第63章 我不會帶著你

那人身子微微一僵,額頭有一根黑線冒出。這丫頭,這是什麽破形容詞?!傾國傾城不是比喻美女的嗎?她怎麽用在了他的身上?

他淡淡地看了她一眼:“你怎麽會在這裏?你師父呢?”

龍符月眼珠轉了一轉,她現在不知道眼前這人的身份,可不敢隨便說實話,小嘴一撇,半真半假地道:“我是和師兄來到這裏的。遇到風暴失散了,幸好碰到了你,大師兄,不然我就喂了狼了。大師兄,你既然說自己是沙漠人,那你一定知道出去的路對不對?現在離最近的城還有多遠?我累死了,好想找個客棧歇上一歇……”

那人看了她一眼,淡淡地道:“此處離最近的綠洲少說還有兩天的路程……”

“兩……兩天的路程!”龍符月差點咬到自己的舌頭:“怎麽會?!那你怎麽會來到這裏的?!”

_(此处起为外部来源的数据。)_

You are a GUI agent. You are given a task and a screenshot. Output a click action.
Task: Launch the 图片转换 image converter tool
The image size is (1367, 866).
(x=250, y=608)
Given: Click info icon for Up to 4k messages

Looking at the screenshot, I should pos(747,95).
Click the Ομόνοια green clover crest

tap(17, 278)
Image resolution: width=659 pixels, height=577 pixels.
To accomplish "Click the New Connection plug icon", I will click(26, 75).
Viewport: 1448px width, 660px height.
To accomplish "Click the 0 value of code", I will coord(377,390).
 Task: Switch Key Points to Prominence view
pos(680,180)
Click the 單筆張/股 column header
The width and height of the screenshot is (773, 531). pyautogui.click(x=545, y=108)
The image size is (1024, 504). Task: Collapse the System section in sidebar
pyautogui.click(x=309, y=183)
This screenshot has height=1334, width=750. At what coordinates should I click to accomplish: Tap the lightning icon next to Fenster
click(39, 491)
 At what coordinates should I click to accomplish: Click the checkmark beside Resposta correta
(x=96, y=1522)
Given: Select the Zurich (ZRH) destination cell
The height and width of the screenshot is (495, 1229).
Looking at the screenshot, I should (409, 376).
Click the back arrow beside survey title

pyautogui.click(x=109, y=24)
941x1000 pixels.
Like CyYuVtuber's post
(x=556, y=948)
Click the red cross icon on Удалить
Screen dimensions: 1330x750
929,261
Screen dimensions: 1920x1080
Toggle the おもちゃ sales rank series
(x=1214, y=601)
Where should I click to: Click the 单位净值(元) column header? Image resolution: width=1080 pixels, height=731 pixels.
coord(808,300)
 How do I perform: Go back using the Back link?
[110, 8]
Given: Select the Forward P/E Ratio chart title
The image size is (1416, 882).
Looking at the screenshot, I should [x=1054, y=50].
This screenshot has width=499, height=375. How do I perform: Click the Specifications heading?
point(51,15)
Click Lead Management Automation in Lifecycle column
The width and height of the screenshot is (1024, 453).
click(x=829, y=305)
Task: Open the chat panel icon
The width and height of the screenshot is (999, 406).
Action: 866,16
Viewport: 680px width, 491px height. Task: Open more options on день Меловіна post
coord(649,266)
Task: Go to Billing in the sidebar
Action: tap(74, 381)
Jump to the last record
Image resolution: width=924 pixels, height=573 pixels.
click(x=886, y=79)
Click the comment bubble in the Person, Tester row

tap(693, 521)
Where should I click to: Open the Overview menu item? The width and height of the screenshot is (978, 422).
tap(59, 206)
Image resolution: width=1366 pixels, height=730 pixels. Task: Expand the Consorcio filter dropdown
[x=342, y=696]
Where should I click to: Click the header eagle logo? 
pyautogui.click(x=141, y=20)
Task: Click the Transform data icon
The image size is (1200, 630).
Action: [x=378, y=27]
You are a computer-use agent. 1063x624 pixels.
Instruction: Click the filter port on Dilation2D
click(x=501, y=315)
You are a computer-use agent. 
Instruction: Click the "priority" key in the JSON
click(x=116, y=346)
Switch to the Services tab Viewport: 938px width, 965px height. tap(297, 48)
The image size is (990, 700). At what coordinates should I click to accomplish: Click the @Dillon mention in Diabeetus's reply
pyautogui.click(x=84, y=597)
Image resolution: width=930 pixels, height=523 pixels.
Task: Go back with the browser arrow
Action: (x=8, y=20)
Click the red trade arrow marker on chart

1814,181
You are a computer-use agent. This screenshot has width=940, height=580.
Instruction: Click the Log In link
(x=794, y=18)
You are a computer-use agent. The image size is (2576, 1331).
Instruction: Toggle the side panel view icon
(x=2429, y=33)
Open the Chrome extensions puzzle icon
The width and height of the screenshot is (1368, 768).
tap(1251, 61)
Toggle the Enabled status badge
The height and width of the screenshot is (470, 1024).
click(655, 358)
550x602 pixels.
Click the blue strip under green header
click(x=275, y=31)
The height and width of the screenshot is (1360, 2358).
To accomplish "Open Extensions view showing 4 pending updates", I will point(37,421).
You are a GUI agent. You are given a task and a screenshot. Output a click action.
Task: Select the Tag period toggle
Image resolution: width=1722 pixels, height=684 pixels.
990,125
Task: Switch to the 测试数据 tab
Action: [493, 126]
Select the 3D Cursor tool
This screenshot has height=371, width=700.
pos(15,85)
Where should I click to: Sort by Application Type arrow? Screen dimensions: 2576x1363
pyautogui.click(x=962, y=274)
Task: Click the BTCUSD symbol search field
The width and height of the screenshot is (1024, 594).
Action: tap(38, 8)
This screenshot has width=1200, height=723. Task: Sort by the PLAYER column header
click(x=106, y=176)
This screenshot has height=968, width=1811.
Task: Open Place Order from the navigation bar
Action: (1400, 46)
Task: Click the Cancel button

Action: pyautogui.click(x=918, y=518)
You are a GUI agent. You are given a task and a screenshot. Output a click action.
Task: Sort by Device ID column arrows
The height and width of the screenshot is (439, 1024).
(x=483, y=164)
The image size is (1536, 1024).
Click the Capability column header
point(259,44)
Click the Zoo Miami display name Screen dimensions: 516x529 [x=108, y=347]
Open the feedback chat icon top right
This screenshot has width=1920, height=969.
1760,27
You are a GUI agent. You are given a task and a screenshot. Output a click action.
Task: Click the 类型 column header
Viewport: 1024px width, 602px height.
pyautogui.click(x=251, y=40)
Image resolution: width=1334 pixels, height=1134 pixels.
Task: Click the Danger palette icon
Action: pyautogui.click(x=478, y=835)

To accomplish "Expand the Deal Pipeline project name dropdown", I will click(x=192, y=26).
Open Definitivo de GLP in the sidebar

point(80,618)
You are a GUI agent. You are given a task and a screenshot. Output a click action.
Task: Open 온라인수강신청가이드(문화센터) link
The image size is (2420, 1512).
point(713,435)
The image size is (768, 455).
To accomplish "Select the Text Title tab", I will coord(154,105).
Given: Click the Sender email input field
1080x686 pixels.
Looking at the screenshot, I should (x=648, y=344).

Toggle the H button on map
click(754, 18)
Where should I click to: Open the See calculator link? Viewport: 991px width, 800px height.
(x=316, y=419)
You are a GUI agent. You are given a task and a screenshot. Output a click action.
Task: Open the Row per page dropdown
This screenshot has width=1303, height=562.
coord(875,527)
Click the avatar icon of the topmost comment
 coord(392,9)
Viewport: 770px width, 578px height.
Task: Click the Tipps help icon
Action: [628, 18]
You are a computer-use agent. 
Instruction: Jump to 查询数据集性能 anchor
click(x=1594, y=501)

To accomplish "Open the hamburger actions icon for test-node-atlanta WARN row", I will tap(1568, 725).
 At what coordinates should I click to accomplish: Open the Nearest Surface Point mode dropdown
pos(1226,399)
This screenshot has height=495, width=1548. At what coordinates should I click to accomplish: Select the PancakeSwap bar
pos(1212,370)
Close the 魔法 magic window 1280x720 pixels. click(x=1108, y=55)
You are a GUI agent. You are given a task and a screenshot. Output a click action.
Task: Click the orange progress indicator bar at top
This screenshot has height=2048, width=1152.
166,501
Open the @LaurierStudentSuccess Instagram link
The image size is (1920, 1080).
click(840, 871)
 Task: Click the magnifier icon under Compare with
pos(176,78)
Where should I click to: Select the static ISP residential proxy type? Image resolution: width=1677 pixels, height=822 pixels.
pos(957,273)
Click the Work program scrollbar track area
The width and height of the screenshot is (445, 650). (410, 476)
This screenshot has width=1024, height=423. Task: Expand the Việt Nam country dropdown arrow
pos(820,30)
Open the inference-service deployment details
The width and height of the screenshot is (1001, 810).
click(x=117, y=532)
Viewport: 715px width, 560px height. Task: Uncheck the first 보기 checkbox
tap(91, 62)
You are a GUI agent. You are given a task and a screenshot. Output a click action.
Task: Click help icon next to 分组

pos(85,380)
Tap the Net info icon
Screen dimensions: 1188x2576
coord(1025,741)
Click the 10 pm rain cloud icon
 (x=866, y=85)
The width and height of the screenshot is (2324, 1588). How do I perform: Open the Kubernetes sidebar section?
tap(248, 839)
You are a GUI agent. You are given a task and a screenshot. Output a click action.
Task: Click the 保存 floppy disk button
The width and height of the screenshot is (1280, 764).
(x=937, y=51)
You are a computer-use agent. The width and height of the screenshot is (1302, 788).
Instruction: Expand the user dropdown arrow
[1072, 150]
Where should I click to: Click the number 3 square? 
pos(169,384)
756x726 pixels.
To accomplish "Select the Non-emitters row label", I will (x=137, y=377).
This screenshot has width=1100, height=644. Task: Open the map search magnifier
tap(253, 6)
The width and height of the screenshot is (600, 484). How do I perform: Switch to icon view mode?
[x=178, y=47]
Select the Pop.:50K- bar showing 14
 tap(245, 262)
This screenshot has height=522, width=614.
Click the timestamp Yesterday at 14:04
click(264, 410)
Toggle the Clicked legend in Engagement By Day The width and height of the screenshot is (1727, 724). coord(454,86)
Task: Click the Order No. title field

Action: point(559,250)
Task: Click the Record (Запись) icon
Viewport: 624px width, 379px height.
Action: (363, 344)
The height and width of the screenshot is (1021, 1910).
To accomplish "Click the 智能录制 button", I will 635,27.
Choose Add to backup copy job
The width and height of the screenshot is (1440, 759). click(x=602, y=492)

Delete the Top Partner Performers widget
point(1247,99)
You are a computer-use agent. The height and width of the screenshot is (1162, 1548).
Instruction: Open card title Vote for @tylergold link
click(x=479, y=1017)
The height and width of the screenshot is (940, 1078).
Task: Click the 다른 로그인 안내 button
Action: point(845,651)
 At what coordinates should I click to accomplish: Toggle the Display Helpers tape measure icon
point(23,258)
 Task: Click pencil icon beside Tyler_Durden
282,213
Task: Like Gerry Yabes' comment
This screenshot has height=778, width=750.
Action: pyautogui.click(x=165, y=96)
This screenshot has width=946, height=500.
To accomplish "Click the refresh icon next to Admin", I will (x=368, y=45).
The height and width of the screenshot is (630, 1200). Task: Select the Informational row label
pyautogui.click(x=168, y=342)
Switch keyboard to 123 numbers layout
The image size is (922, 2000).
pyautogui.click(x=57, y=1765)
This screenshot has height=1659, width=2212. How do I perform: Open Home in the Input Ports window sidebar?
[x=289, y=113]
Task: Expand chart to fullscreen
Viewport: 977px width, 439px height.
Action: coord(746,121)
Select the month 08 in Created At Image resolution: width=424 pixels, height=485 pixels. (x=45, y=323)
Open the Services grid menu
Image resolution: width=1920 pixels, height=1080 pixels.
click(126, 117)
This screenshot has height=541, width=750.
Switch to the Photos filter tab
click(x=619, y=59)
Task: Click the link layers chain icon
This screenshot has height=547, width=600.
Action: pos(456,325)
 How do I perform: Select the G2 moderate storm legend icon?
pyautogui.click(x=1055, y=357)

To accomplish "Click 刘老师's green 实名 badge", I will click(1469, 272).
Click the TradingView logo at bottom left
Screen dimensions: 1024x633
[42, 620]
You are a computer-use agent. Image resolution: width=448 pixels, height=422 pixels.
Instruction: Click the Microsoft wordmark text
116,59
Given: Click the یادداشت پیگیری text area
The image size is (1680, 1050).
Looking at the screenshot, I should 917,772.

暈死,她以為在這裏碰到師兄,定是離最近的綠洲不遠了,哪裏想到居然還有兩天的路程?!她的腳都磨起泡了……

那人淡漠地望了她一眼:“我是追蹤這群狼來的,如不是碰到那黑沙暴,一天前它們就應該不在了。”

龍符月看了他一眼,歎了一口氣:“大師兄,你到底是什麽人?別人對沙漠裏的狼群都唯恐避之不及,你怎麽倒找上了它們?”

那人淡淡地道:“它們對沙漠裏的人危害極大,我既然碰到,自然不會放過它們。”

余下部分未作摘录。